◆ Exercise goal:
Find the line with "This screenshot has height=679, width=905." in the data below. Repeat it and every line after it exactly, but not the pictures.

◆ Source information:

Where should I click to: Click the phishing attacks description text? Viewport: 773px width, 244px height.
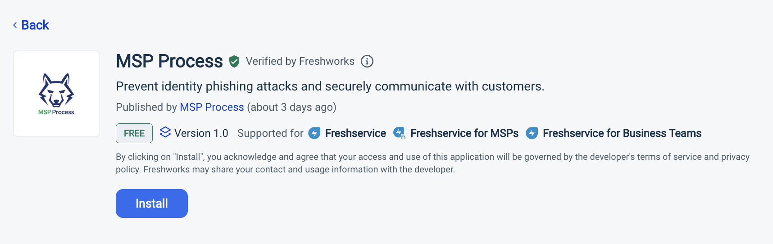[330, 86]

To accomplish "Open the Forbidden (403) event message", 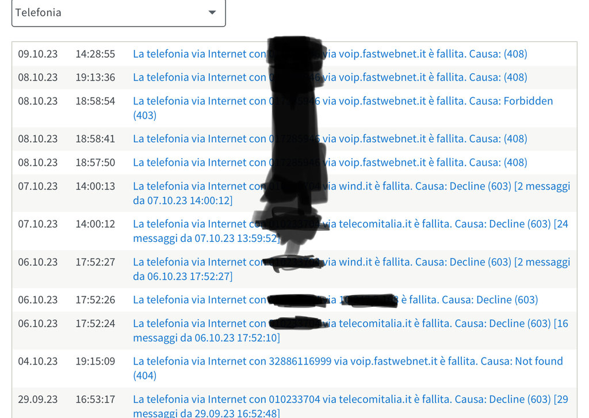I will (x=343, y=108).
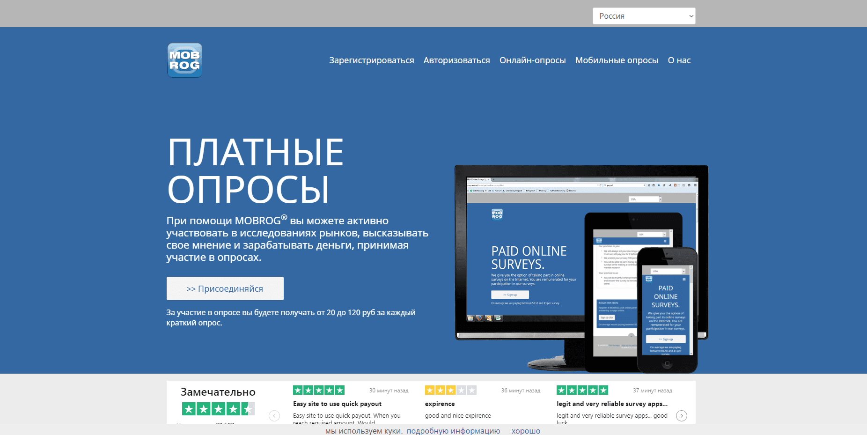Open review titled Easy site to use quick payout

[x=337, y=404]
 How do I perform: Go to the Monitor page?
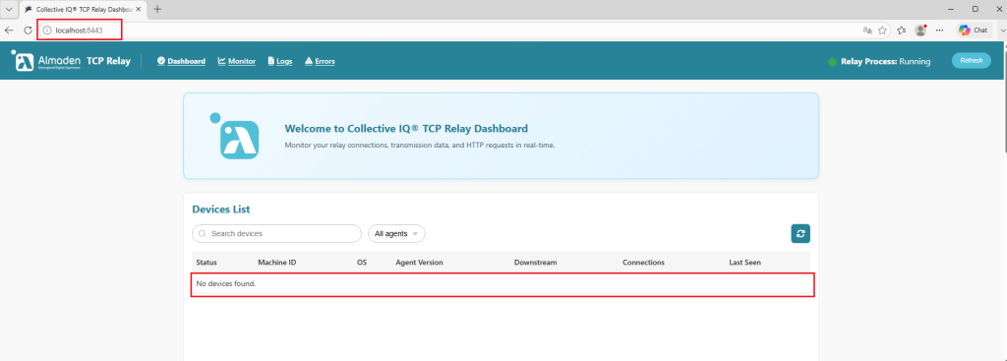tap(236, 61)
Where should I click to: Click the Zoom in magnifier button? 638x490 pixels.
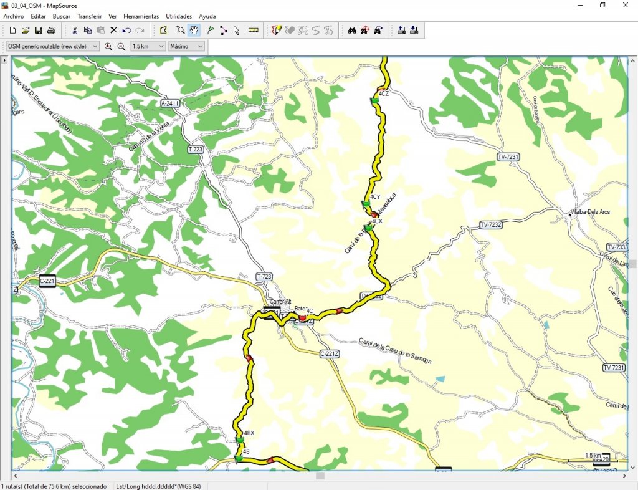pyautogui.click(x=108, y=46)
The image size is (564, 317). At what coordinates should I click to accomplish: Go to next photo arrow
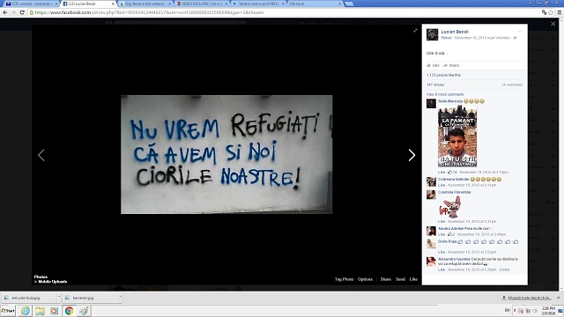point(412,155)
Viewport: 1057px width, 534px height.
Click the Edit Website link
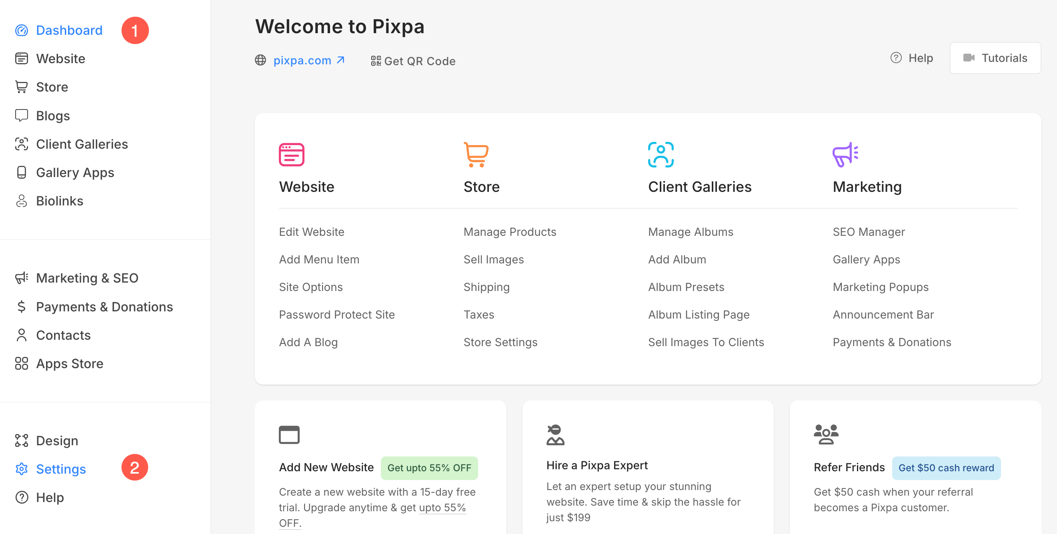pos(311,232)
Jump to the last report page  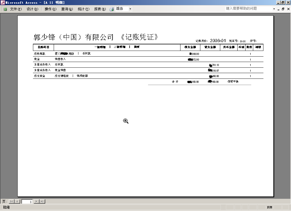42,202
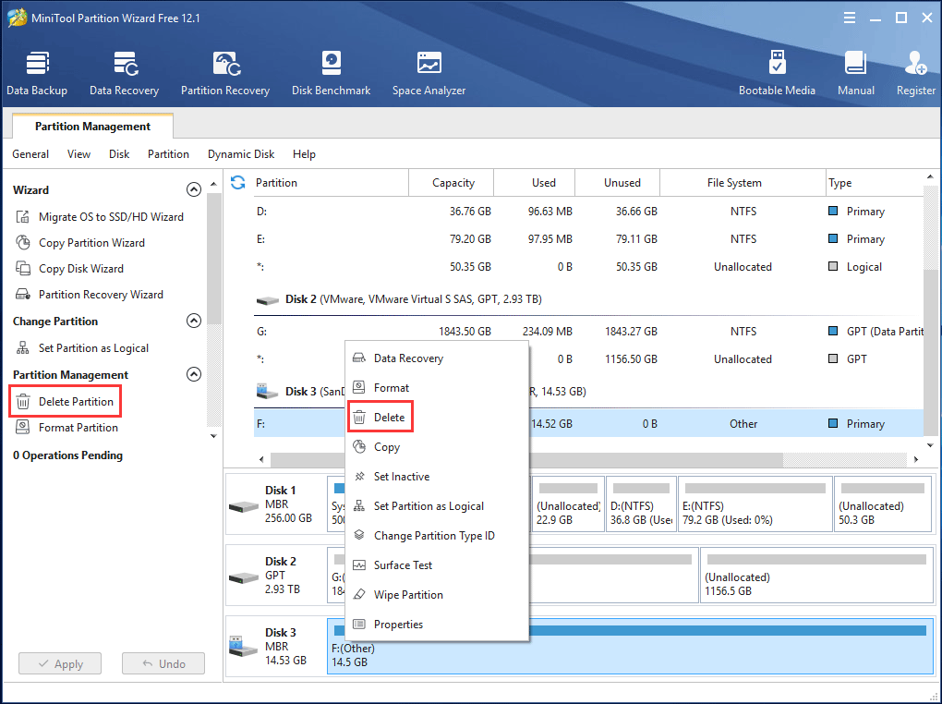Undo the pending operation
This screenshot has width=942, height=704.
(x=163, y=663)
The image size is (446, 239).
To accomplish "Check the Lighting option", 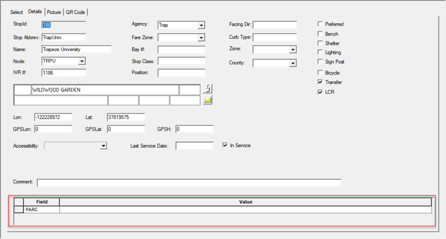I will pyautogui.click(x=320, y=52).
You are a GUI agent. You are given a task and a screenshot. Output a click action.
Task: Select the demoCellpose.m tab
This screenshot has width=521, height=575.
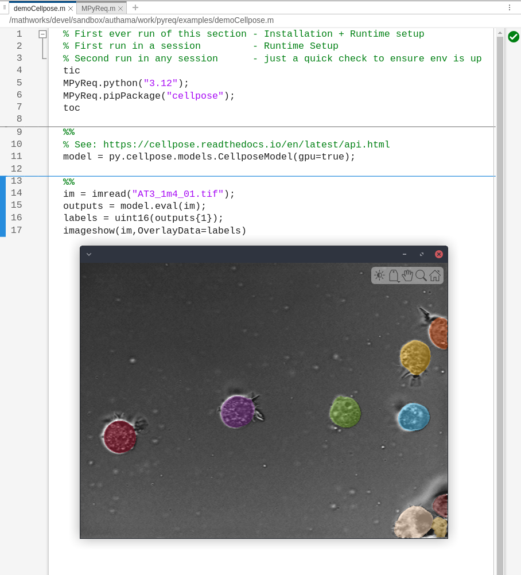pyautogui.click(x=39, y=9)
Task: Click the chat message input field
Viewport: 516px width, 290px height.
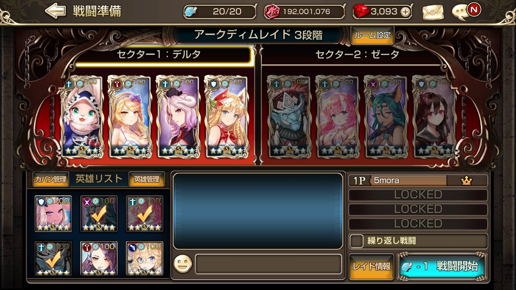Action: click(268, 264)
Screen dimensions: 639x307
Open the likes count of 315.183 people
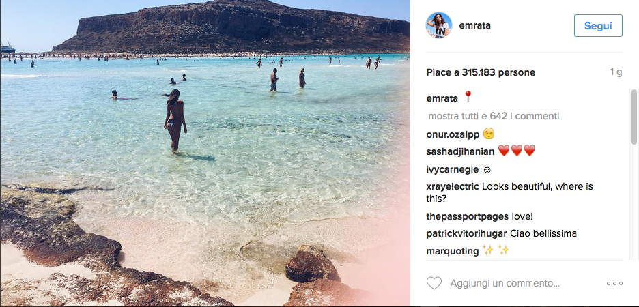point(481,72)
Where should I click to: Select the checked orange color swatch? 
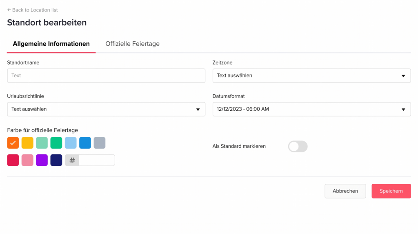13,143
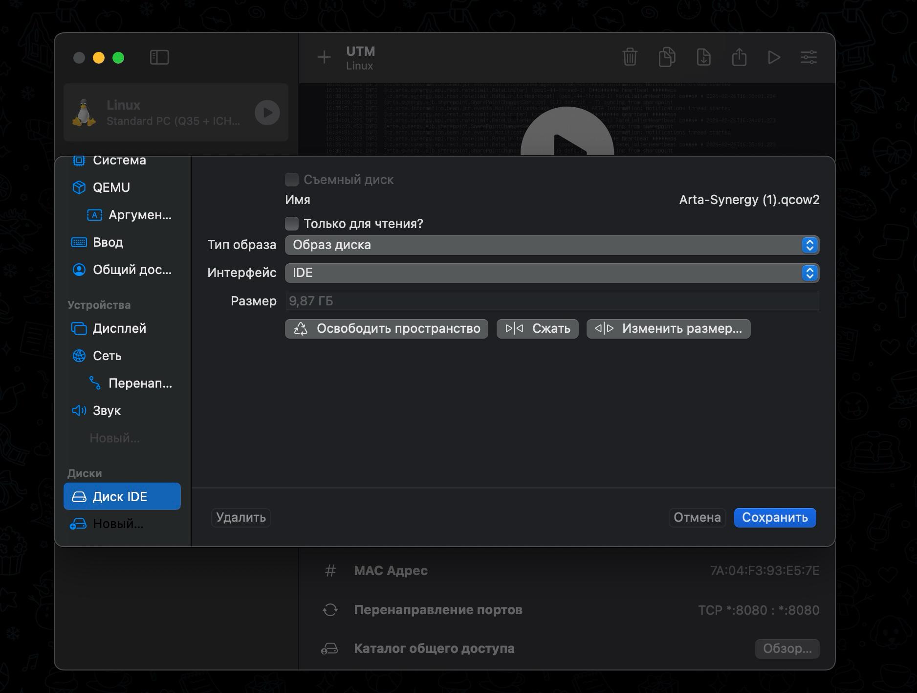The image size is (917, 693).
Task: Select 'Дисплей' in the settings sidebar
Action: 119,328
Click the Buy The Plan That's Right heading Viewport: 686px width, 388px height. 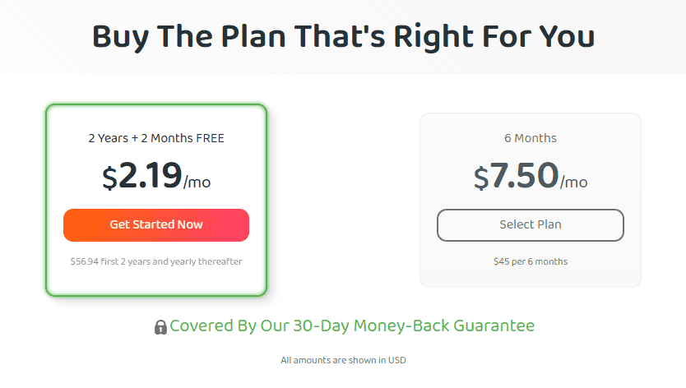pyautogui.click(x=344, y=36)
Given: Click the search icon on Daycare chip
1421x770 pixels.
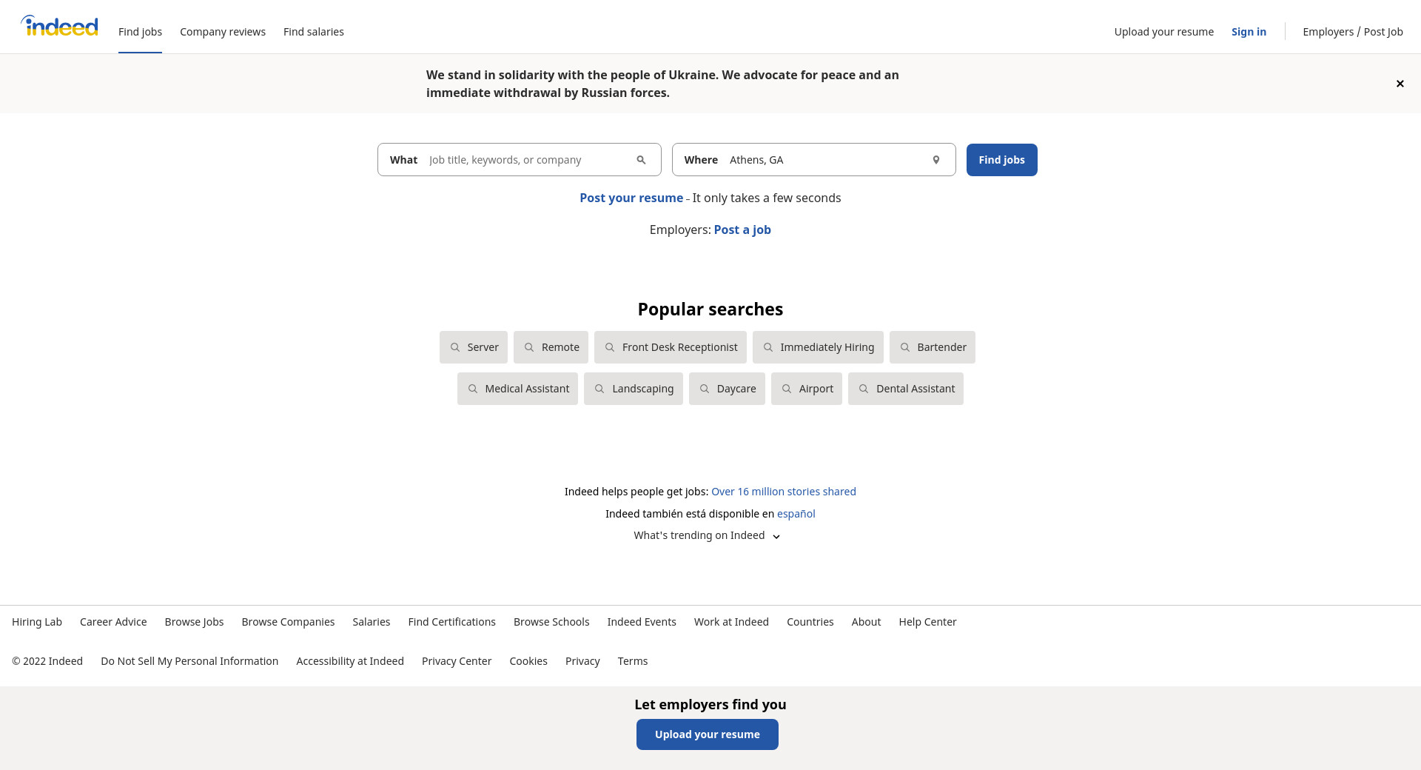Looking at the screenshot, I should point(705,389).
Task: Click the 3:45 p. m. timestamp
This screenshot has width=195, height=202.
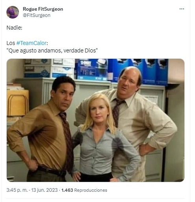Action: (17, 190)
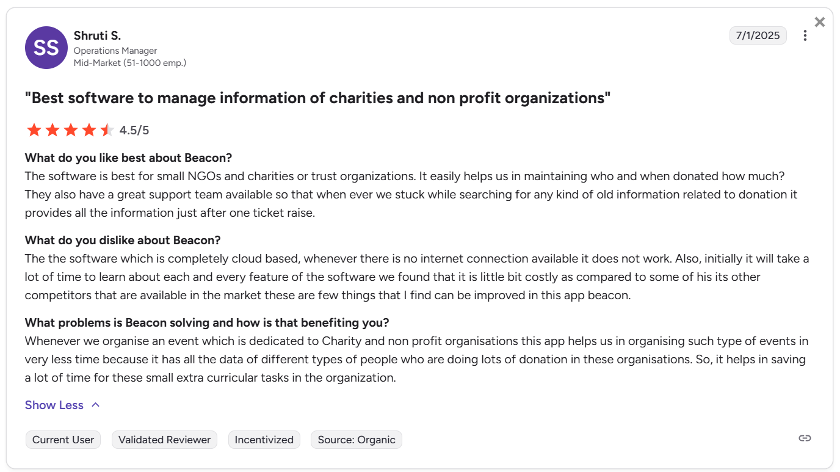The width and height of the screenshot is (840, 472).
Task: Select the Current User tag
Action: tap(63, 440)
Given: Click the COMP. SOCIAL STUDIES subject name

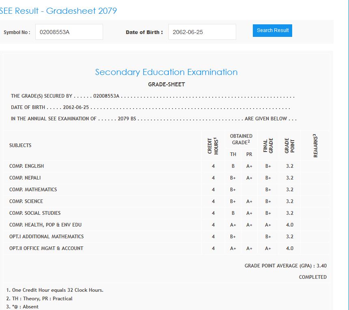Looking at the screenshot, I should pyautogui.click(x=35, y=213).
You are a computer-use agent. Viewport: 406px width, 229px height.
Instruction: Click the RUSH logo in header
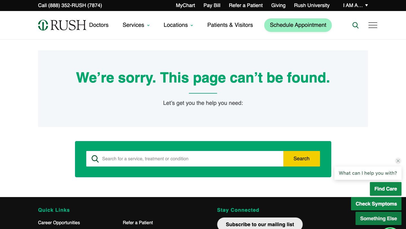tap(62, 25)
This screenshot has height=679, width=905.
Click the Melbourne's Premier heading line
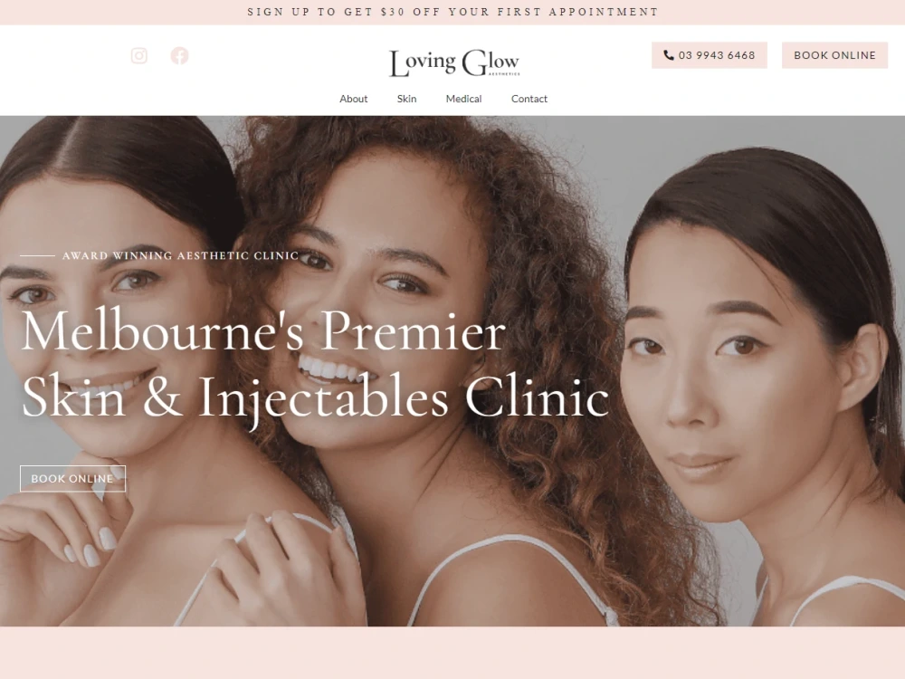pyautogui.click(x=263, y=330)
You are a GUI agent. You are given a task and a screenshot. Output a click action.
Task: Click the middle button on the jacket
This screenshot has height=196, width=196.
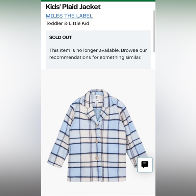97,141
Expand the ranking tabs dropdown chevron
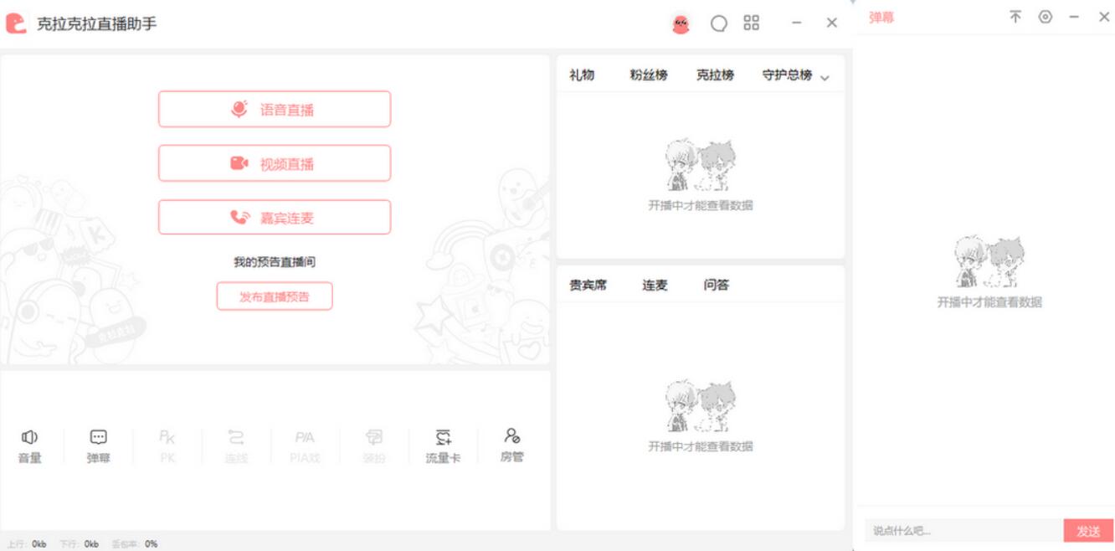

◆ Exercise solution:
This screenshot has height=679, width=905.
Click the Melbourne's Premier heading line
pyautogui.click(x=263, y=330)
You are a GUI agent. You are given a task and a screenshot. Output a click action.
Task: Click the middle button on the jacket
This screenshot has height=196, width=196.
97,141
Expand the ranking tabs dropdown chevron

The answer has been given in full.